The narrow vote of 50-46 followed months of debate over the nomination. Several lawmakers voiced concerns over Califf’s close ties to the pharma industry, while others questioned his handling of the opioid epidemic during his previous term as FDA commissioner under President Obama.

Four Democrats voted against the nomination on Tuesday, including Senators Joe Manchin and Richard Blumenthal. But votes from Republican senators, including Richard Burr, helped overcome the opposition.

As Califf’s candidacy hung in the balance over the course of the last few weeks, some lawmakers urged him to more specifically delineate what his priorities would be if he was confirmed.

“You started to see concessions from senators like Elizabeth Warren, who made him take an ethics pledge that he wouldn’t return to industry for four years if confirmed,” Kate Rawson, senior editor at Prevision Policy, said in a Tuesday afternoon webinar hosted by the Coalition for Healthcare Communication.

“Ron Wyden wanted him to promise to clean up accelerated approval. Ben Ray Luján during the confirmation hearing extracted a promise that he would quickly take another look at opioids. And Dick Durbin extracted a promise on e-cigarettes,” Rawson continued. “It got to a point of thinking, ‘Califf’s got to have 50 different commitments to get that magic number to get the nomination through.’”

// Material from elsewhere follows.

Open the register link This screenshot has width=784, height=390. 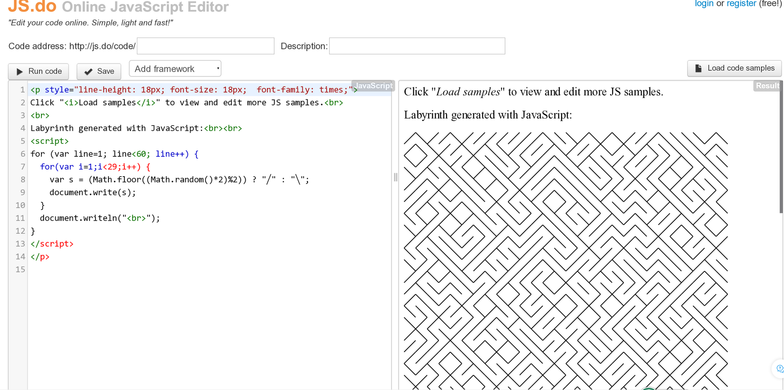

In his first weeks on the job, Califf will likely focus on addressing the staffing and management crisis that ballooned during the pandemic. Revamping and modernizing clinical research will surely be a top priority. He’s also likely to examine the agency’s backlog of drug manufacturing inspections, an issue that predated the pandemic but was exacerbated by it.

Then there are the concerns over the FDA’s regulatory policies, especially in the wake of the accelerated approval of Biogen’s controversial Alzheimer’s drug Aduhelm.

“There’s been a lot of ink spelled on the missteps by FDA in the way it granted Aduhelm accelerated approval, and a lot of fallout in FDA’s perceived coziness with industry,” Rawson said. “[That goes in tandem] with the way it communicates big decisions to the public. There’ll be more noise on [the accelerated approval pathway] moving forward.”

Califf is currently a senior advisor at Google’s Health and Verily, and sits on the board of directors at Centessa Pharmaceuticals and Cytokinetics. He has said he would resign from those positions if confirmed.